:: Source data

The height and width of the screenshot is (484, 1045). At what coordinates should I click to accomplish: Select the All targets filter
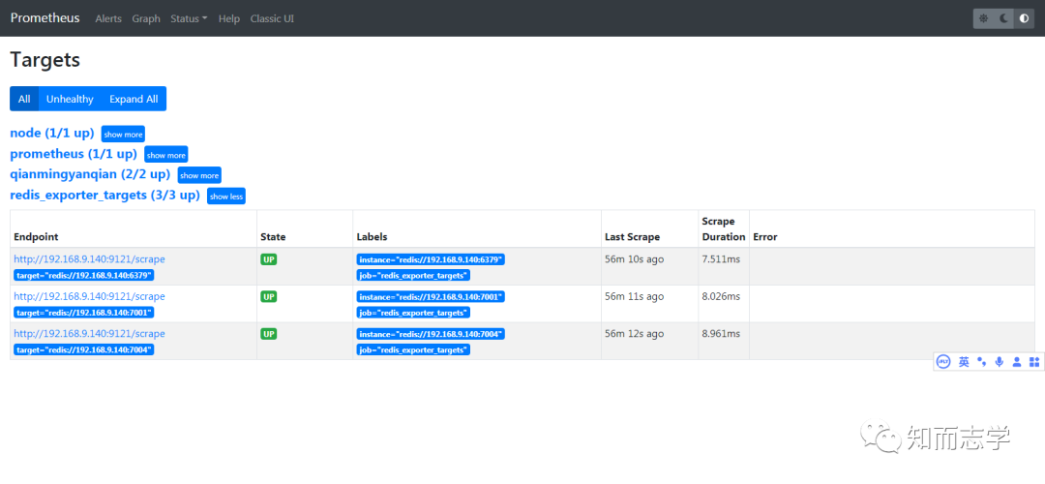pyautogui.click(x=24, y=99)
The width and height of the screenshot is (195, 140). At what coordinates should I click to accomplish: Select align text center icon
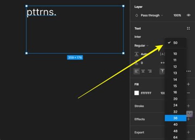[x=143, y=71]
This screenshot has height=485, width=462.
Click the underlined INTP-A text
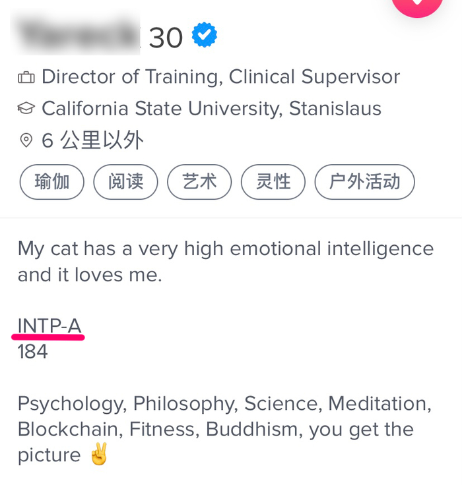[x=50, y=326]
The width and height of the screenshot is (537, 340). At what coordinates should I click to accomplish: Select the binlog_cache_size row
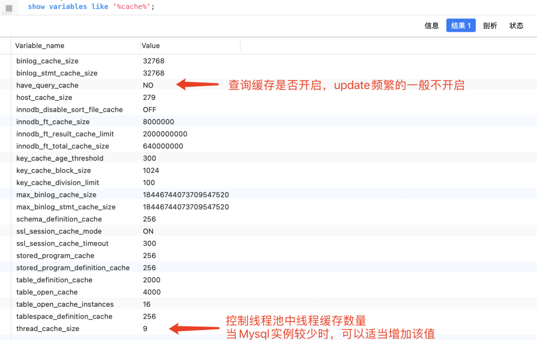click(x=47, y=61)
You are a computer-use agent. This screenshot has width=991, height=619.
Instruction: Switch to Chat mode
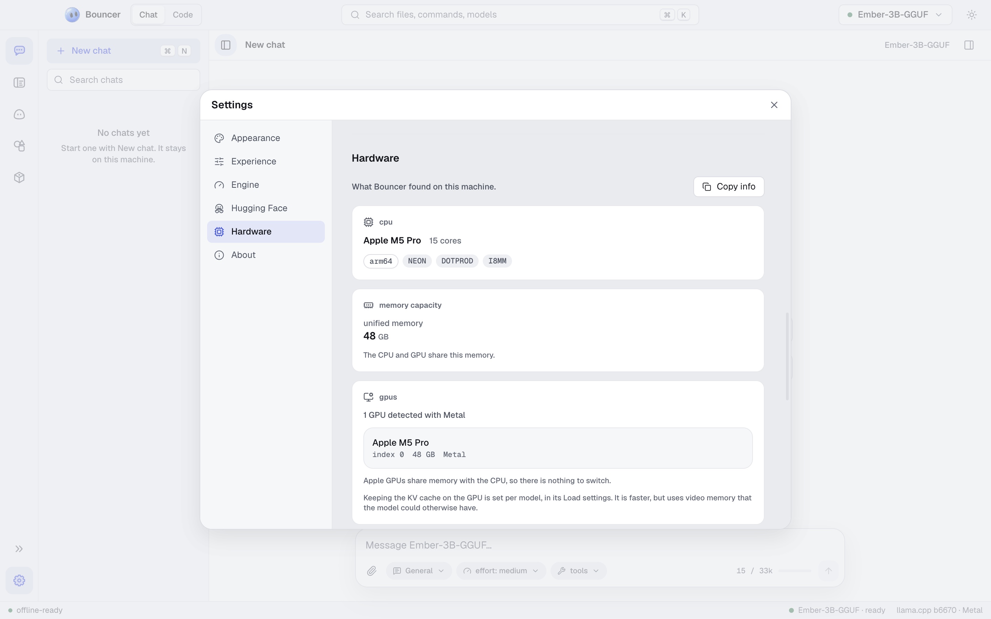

::::

### [Your instructions]
Only lines containing the word "This" should appear in the answer, and every such line from the records above must be there.

### [Written solution]
This screenshot has height=485, width=462.
You are a computer-use agent. This screenshot has width=991, height=619.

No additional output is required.